The PEA projects an after‑tax net present value of $2.0 billion at an 8% discount rate and an internal rate of return of 27%. First‑tier operating costs are in the first quartile of the industry, with life‑of‑mine cash costs of roughly $0.30 per pound of copper. Initial capital expenditures are estimated at about $1.3 billion, positioning the project as a low‑capital, high‑grade development.
Ero is advancing the project in partnership with Vale Base Metals under an earn‑in agreement that will grant Ero a 60% interest once specified milestones are met. The earn‑in structure aligns the interests of both parties and provides a clear path for Ero to secure majority ownership as the project moves toward feasibility and construction.
Future drilling is planned through 2026, with 50,000 m of additional exploration aimed at upgrading resources and extending high‑grade zones. The company is also evaluating magnetite recovery and gravity pre‑concentration options to enhance value and reduce processing costs.
Makko DeFilippo, President and Chief Executive Officer, said, “The results of the PEA on Furnas, the first ever published on the Project, reinforce what an exceptional asset it is. The PEA outlines a large‑scale, long‑life copper‑gold operation with strong underlying economics, supported by low capital intensity, first quartile operating costs and an attractive internal rate of return across a wide spectrum of commodity prices.” The announcement signals a key step in Ero’s strategy to expand its asset base and generate long‑term cash flow from a low‑capital, high‑grade deposit.

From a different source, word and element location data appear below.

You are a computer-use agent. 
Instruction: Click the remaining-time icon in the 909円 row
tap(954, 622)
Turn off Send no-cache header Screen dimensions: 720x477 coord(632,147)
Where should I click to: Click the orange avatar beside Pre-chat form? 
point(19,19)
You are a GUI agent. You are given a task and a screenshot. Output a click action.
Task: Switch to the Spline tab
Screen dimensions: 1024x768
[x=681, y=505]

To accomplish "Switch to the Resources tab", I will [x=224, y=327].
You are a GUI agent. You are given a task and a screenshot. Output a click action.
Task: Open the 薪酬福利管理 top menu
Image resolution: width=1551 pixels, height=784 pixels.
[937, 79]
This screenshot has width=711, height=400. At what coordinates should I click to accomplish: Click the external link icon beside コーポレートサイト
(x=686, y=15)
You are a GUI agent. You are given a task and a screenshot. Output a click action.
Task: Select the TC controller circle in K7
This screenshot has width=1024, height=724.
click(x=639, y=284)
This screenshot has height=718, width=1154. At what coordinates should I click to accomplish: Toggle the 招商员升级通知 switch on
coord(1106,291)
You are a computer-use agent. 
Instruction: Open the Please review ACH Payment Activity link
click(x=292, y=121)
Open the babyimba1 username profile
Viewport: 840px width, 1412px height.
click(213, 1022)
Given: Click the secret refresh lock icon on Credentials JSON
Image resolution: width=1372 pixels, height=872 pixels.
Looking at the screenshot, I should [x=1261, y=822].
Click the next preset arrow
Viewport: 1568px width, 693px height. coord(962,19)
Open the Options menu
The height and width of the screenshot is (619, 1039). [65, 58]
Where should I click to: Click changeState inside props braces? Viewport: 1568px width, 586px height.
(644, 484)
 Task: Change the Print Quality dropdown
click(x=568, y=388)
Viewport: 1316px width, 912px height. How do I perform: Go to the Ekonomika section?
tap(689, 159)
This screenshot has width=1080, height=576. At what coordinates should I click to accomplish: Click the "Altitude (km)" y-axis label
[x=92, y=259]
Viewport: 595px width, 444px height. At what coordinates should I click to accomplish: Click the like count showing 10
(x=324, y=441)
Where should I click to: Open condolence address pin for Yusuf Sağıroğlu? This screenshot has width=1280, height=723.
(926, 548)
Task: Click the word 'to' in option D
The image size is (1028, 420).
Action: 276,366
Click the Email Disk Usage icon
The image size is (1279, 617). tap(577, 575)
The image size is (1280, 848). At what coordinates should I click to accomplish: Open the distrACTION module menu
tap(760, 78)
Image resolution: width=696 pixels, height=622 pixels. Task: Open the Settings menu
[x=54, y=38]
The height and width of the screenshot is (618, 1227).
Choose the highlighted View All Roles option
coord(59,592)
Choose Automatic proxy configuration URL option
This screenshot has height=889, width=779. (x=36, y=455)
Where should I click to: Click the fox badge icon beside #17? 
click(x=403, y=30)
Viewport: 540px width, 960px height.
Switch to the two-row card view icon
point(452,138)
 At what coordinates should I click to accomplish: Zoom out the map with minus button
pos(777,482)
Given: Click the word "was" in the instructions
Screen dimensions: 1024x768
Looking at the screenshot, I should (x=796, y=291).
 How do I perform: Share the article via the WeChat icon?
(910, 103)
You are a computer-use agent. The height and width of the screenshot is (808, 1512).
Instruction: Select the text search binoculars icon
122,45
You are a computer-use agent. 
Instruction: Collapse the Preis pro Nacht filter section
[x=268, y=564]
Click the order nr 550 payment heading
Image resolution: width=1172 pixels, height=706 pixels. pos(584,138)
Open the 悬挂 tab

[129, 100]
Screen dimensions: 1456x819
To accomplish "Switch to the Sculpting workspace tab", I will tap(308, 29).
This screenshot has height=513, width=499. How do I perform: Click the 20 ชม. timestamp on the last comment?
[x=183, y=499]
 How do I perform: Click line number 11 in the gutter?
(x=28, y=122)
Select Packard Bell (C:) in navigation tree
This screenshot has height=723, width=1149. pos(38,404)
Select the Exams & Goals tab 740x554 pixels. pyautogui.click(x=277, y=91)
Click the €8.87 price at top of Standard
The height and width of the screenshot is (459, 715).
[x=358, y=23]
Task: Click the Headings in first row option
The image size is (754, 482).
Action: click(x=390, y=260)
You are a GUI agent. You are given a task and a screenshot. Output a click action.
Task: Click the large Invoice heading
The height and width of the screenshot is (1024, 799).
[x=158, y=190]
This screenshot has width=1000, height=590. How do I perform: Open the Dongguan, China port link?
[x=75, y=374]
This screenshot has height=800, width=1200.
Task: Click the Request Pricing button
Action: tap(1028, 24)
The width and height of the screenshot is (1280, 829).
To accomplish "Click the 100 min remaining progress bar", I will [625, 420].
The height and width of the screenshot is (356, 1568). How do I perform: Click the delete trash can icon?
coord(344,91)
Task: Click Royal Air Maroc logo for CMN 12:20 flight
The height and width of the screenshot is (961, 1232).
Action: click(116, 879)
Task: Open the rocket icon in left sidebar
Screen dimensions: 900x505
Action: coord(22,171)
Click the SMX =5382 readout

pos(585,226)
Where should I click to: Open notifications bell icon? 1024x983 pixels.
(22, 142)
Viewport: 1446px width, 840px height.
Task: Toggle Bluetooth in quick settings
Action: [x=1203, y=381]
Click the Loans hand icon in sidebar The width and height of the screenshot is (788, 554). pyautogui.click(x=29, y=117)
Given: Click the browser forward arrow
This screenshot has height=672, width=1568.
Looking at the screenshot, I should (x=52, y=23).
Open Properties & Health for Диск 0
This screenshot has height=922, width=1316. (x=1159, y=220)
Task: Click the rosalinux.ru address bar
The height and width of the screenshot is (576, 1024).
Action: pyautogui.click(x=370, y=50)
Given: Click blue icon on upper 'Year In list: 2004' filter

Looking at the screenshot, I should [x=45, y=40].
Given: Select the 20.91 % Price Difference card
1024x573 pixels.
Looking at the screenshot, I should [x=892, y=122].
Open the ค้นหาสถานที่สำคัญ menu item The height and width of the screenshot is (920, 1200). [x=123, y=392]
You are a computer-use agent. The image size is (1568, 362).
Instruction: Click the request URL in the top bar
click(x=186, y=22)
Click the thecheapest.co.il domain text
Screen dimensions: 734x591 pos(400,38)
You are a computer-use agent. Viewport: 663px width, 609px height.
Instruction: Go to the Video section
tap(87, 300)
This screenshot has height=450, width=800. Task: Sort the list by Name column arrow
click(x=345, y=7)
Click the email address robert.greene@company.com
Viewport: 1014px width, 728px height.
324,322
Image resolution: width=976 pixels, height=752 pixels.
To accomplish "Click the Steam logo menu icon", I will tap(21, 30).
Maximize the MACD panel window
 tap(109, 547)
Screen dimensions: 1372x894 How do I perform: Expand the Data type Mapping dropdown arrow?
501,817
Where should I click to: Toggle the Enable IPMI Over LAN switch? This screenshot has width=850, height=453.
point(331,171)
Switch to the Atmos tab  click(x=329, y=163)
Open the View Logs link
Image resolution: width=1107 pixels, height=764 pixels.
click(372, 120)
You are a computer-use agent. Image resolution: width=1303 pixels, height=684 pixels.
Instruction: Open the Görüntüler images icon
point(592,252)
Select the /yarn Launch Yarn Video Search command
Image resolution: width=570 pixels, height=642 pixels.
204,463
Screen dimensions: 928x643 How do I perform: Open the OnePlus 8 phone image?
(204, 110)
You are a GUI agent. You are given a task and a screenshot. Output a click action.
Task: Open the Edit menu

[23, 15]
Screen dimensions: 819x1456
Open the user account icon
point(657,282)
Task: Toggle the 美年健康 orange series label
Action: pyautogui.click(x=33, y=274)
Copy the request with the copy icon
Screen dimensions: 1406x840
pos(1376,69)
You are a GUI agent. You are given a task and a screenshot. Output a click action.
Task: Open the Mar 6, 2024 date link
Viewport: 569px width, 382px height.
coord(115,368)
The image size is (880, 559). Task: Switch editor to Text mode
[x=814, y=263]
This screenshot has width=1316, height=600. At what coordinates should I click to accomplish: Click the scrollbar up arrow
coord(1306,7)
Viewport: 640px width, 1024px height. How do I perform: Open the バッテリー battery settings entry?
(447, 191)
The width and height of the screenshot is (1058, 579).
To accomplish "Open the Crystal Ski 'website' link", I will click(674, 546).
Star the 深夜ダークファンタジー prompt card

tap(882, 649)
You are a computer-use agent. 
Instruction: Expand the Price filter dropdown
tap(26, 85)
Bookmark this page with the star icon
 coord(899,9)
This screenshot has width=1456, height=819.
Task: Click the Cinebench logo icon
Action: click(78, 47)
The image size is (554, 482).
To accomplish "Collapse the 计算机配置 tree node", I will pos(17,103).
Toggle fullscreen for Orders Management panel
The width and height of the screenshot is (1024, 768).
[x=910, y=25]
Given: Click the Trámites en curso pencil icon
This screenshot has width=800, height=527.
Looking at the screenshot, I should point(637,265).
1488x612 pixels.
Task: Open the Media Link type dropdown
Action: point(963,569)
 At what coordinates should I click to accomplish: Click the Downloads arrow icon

The project benefits from proximity to existing regional infrastructure, including roads, a cement plant, a power substation and Vale’s railroad loadout facility, which can reduce development costs and timelines. It also comes at a time when Brazil’s copper sector is expected to attract significant investment between 2026 and 2030, positioning Furnas as a timely addition to the country’s growing copper output.